Replacing vegetable oils with fish fat may be key for migraine sufferers

If you're someone who suffers from migraines, you may benefit from reducing the number of vegetable oils in your diet and replacing them with fish fat. That's according to a new study published by the NIH's National Institute on Aging, the National Institute on Alcohol Abuse and Alcoholism (NIAAA), and the University of North Carolina at Chapel Hill.

The study focused on people who frequently suffer from migraines, a particularly intense and painful type of headache that may last for hours or days. The research builds upon a past study on a polyunsaturated fatty acid called linoleic acid, which is most often sourced from vegetable oils, and the role it may have in migraines.

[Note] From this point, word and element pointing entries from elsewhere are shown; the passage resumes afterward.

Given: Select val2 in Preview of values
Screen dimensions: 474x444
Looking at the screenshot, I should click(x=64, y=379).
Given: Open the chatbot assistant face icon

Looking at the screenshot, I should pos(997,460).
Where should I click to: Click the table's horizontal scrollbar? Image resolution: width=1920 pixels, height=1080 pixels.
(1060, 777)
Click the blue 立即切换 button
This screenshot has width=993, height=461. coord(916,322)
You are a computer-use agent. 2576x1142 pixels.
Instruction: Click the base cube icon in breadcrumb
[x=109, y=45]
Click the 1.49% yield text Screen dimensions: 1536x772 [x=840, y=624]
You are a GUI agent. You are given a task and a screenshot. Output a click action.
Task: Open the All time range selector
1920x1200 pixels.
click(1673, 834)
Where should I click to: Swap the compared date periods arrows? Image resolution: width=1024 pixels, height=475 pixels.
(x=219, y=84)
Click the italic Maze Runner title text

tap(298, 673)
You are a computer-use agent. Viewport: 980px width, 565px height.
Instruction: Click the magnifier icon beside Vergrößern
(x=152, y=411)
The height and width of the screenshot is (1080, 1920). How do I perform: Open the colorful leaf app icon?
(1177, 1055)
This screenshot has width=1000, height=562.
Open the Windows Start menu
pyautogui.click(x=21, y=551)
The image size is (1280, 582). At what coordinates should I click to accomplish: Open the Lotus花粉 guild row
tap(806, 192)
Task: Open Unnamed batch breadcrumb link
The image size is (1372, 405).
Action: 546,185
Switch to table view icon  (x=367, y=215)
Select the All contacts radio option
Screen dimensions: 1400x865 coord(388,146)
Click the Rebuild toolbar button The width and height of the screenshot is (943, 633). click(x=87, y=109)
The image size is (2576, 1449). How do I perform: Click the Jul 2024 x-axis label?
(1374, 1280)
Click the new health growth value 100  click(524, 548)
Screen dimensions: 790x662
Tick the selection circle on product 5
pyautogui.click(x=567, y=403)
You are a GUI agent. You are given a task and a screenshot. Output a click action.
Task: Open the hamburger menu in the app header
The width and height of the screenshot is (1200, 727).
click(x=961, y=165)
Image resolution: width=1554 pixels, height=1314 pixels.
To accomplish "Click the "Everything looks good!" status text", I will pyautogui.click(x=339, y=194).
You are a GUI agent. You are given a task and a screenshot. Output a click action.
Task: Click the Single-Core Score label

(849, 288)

This time around, the study involved 182 people who frequently suffered from migraines. The participants were split into three groups, each given meal kits: one kit had high levels of fatty fish oils and linoleic acid; one had high levels of fish fat and linoleic acid; and one had high levels of linoleic acid but low levels of fatty fish, which mirrors the typical American diet.

These meals were consumed over the 16-week study period. During that same time, the participants recorded how many days involved migraines, their medication use, and the intensity and duration of the migraines; they also recorded how the migraines impacted their lives, including things like work and school.

At the study's start, the average number of headaches the participants experienced per month was 16, including more than five hours of pain. The group that was given meals high in fatty fish and low in linoleic acid experienced a 30- to 40-percent decrease in how many migraines they experienced in a month, the number of hours a day spent experiencing 'severe headaches,' and the overall number of hours spent with headaches during the day.

The findings build upon evidence that increasing the amount of omega-3 fatty acids in one's diet while reducing the amount of linoleic acid may be a useful lifestyle intervention for migraine sufferers.